Overlay
The floating-layer behaviours. Each one renders content above the page — the differences are whether it traps focus, how it is summoned, and how it is dismissed.
The pieces
| Component | Modal? | Summoned by |
|---|---|---|
| Dialog | Yes | A click on the trigger |
| AlertDialog | Yes | A click — confirmation, no accidental dismiss |
| Popover | No | A click on the trigger |
| HoverCard | No | Hover or focus — interactive content |
| Tooltip | No | Hover or focus — descriptive text only |
| Drawer | Yes | A click — slides from a screen edge |
| Sheet | Yes | A click — a Drawer pinned to the bottom |
Modal or not
The dividing line in this family is modality. A modal overlay — Dialog, AlertDialog, Drawer, Sheet — takes focus, traps it, and dims the page behind a scrim. The user must deal with it before returning to anything else. A non-modal overlay — Popover, HoverCard, Tooltip — leaves focus where it was and lets the page keep working.
Pick by interruption. A confirmation that must be answered is modal. A filter panel the user dips into and out of is not.

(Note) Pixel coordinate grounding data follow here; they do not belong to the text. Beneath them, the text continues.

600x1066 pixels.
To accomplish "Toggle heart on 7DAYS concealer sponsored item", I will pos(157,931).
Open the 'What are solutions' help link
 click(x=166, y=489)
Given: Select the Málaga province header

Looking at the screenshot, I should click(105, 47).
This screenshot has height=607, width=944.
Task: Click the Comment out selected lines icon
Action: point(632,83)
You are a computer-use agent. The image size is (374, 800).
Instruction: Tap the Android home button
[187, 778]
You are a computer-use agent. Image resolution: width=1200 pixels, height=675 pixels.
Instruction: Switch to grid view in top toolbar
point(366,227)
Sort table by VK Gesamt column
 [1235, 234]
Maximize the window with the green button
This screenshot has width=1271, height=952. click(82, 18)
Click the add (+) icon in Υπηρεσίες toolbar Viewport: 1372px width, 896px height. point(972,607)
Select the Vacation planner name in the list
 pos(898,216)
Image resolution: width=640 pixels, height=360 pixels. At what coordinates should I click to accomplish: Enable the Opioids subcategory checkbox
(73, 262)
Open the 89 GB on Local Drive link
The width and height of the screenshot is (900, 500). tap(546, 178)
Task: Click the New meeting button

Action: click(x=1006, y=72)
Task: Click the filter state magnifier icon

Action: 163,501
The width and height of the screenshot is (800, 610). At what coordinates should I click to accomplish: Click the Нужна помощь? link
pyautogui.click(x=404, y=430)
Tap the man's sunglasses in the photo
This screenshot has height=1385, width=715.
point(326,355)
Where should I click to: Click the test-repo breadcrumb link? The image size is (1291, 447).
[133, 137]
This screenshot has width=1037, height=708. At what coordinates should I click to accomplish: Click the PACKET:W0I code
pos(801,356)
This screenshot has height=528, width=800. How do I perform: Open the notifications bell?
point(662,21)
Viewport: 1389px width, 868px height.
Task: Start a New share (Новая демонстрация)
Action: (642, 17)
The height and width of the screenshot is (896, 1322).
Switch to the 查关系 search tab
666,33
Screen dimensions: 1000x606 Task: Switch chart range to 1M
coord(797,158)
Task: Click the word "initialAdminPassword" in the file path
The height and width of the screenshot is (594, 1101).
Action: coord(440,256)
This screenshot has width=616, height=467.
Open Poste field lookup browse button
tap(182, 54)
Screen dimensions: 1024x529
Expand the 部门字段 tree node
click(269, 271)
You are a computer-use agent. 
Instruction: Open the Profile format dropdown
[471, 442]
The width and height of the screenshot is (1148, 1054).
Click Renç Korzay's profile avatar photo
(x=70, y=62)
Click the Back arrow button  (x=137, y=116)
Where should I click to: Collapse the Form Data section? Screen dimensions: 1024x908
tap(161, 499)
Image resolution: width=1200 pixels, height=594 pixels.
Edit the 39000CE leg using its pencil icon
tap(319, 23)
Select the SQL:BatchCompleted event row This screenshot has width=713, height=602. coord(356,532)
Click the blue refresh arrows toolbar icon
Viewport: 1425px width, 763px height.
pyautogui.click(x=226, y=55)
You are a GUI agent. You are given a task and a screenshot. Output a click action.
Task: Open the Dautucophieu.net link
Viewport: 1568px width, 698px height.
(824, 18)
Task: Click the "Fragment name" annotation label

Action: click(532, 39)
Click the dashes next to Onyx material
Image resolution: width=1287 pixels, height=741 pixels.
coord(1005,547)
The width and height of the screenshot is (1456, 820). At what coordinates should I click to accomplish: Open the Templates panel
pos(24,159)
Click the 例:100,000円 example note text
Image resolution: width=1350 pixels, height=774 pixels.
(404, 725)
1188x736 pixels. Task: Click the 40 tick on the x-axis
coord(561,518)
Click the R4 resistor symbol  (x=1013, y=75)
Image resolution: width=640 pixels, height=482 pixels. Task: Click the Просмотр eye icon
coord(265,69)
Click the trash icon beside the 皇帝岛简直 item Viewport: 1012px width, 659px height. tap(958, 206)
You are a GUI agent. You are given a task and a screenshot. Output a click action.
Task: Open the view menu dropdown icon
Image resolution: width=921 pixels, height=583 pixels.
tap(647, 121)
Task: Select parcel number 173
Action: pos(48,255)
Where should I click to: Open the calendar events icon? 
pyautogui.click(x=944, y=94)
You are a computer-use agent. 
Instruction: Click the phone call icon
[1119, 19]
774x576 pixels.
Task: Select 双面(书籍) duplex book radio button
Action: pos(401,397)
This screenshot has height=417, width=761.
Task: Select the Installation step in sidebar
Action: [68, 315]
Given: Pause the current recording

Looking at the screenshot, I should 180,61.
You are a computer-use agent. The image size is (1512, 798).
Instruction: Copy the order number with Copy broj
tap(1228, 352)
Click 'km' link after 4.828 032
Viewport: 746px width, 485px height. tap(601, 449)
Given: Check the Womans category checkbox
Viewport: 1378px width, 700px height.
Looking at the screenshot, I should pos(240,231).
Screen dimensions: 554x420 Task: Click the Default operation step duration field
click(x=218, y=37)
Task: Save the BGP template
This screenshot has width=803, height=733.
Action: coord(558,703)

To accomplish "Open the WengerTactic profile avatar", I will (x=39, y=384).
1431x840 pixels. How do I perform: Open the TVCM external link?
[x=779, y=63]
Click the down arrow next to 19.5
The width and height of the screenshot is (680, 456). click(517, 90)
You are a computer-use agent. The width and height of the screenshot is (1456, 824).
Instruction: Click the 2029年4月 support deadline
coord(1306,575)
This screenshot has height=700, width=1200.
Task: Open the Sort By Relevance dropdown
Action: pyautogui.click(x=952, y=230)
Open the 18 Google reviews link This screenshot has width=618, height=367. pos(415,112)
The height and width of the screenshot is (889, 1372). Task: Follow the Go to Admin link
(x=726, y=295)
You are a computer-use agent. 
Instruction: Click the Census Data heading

Summoned how, dismissed how
The other axis is how the overlay opens. Dialog and Popover open on a click. Tooltip and HoverCard open on hover or focus — which means a keyboard or touch user can reach them too, but also that they cannot hold anything a user must act on. Drawer and Sheet are Dialogs with a fixed edge.
Dismissal follows from modality. Modal overlays close on Escape and — except AlertDialog — on a scrim click. Non-modal overlays close on Escape and on a click outside.
Built on the a11y primitives
Every modal overlay here composes Portal, Overlay, and FocusScope. The headless component is the assembly that turns those three building blocks into a correct, dismissible, focus-managed surface.